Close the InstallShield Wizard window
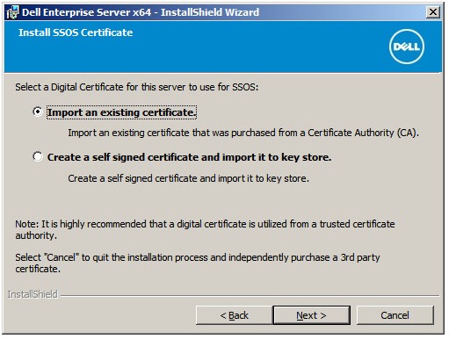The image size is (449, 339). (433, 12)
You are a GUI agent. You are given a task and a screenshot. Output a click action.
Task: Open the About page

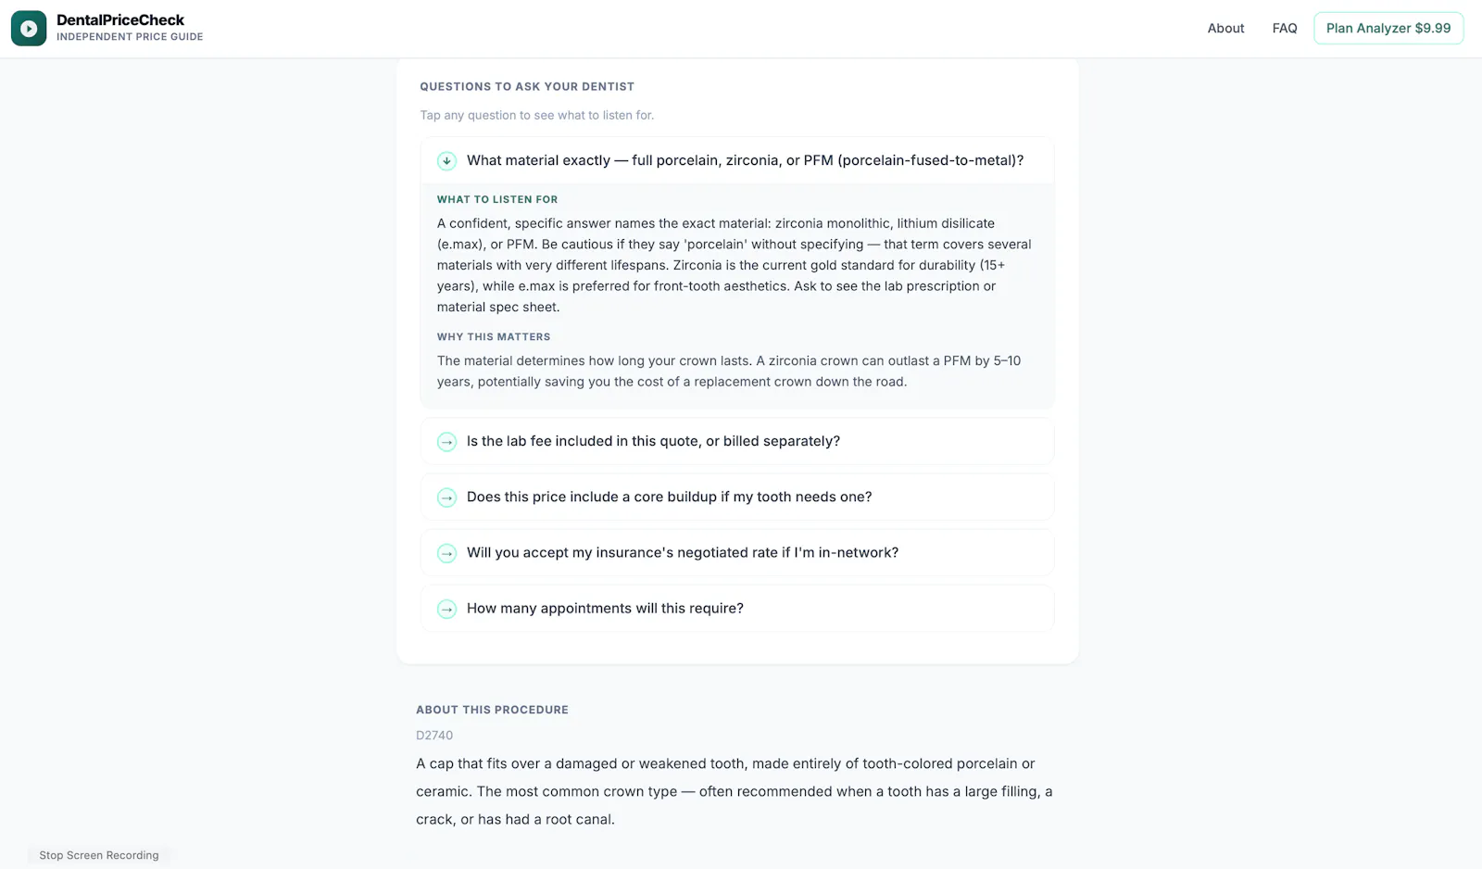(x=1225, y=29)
# # # # #
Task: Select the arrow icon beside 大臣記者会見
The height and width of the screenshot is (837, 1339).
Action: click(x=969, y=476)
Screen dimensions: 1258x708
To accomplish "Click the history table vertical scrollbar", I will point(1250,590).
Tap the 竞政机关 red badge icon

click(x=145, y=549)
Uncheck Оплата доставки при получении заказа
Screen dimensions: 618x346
# # # # #
求められること — 上の行のうち、「You are a GUI」を含む行から「(x=1225, y=29)」を含む行までを、両端の行も含めてそのまま書き写しなさい。ただし、画像は解答に含めないこと。

解答 —
You are a GUI agent. You are given a task and a screenshot. Output a click action.
Task: Open the About page

(x=1225, y=29)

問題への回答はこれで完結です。